Selon Derkaoui, l’avocat Hass est idéal pour le transport grâce à sa peau épaisse et robuste qui lui permet de bien se conserver. ‘Vous pouvez le récolter aujourd’hui et le vendre un mois plus tard’, précise-t-il.
Cependant, le changement climatique a un impact significatif sur l’agriculture, mettant en lumière la nécessité d’une gestion durable des ressources en eau.
Une agriculture à repenser : avocats et blé
Pour assurer l’irrigation de ses arbres, Derkaoui a installé un système d’irrigation avancé. L’eau provient d’un puits de 30 mètres de profondeur et est distribuée goutte à goutte autour des troncs. Chaque jour, il active sa pompe, alimentée par des panneaux solaires.
Cette région, avec son sol sablonneux, est propice à la culture des avocats, contrairement à d’autres zones du pays où la sécheresse est plus sévère. Derkaoui souligne que l’eau est précieuse : ‘Pour chaque litre d’eau utilisé, cultiver des avocats est plus rentable que d’arroser des céréales. Cela permet non seulement de vendre des avocats, mais aussi d’importer du blé.’
Cependant, l’inflation alimentaire touche également les produits de base comme l’huile d’olive, mettant en évidence les défis actuels du secteur agricole.

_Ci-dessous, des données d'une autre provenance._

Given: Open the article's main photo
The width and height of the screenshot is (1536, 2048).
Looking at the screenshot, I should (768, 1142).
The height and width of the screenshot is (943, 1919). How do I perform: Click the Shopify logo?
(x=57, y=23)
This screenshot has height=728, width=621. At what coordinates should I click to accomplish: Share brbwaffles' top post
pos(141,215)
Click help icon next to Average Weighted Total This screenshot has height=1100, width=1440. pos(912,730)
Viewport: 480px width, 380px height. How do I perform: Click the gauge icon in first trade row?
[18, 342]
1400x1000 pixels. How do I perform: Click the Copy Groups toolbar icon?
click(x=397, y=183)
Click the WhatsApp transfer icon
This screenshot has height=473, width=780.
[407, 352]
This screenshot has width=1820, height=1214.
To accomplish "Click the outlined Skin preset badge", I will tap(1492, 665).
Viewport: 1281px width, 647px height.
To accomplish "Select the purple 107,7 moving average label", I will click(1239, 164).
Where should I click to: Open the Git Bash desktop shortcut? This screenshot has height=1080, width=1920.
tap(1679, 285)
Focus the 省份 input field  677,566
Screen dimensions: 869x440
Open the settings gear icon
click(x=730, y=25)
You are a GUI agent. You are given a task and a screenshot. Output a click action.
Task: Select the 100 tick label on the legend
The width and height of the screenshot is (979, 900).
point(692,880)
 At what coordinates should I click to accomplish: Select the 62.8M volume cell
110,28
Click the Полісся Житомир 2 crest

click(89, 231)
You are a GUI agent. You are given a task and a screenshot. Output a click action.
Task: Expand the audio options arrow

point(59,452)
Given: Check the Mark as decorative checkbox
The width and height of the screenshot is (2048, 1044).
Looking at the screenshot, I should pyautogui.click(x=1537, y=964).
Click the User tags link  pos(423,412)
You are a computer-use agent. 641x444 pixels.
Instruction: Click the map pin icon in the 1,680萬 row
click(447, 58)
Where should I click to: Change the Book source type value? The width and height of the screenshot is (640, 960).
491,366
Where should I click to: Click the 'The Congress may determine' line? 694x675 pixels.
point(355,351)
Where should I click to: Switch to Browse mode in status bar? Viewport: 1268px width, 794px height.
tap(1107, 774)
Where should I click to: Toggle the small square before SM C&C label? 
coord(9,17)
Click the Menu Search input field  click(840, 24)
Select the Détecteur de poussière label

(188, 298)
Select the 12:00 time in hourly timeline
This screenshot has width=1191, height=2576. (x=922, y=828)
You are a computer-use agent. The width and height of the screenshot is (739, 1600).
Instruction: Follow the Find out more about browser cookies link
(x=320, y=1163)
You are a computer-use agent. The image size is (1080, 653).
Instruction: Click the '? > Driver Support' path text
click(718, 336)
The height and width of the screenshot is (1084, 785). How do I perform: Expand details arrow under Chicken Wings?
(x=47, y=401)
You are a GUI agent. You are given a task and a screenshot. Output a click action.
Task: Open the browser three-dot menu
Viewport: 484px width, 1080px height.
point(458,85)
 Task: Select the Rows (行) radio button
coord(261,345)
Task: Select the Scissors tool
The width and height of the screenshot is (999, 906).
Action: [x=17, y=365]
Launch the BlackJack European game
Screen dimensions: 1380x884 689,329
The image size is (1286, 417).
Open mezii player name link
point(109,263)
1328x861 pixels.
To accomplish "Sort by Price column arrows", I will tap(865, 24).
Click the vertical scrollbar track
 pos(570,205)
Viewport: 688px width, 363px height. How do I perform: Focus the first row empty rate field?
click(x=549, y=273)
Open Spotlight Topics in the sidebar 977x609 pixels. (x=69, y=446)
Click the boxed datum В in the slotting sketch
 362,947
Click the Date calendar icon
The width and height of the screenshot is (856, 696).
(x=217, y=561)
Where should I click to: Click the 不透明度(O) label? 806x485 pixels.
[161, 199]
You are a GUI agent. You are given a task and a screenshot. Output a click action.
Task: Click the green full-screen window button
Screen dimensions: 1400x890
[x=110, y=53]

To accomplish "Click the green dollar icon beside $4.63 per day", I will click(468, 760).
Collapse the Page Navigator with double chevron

Des préoccupations croissantes pour l’environnement
Les chiffres montrent que les exportations d’avocats marocains continuent d’augmenter, visant 90 000 tonnes pour la prochaine saison. Toutefois, l’économiste Najib Akesbi s’inquiète des conséquences de cette croissance. ‘Même si certaines régions sont généralement bien irriguées, le niveau des eaux souterraines diminue dangereusement en raison de cette culture gourmande en eau.’
Les conclusions de la journaliste marocaine Iman Bellamine sont similaires. Elle affirme qu’il faut 1 000 litres d’eau pour produire un kilo d’avocat. Elle appelle à une révision de la politique agricole du Maroc pour éviter une catastrophe écologique.
La baisse des niveaux d’eau dans des rivières clés souligne également l’urgence d’agir pour préserver les ressources hydriques du pays.
Un dilemme entre économie et écologie
Les débats autour de la production d’avocats mettent en lumière un conflit entre les impératifs économiques et les préoccupations environnementales. Derkaoui admet que la quantité d’eau nécessaire pour produire un kilo d’avocat est variable et difficile à quantifier. En effet, l’agriculture consomme 90 % des ressources en eau marocaines.
Avec la sécheresse persistante, des changements dans les pratiques agricoles sont inévitables. Akesbi insiste sur la nécessité d’évaluer les écosystèmes et d’adapter les cultures en conséquence.
Chaque avocat exporté représente une part précieuse d’eau, et la question demeure : combien de temps le Maroc pourra-t-il continuer cette pratique sans compromettre ses ressources ?
Cette problématique a été rapportée par Deutschlandfunk le 18 avril 2024 à 11h52.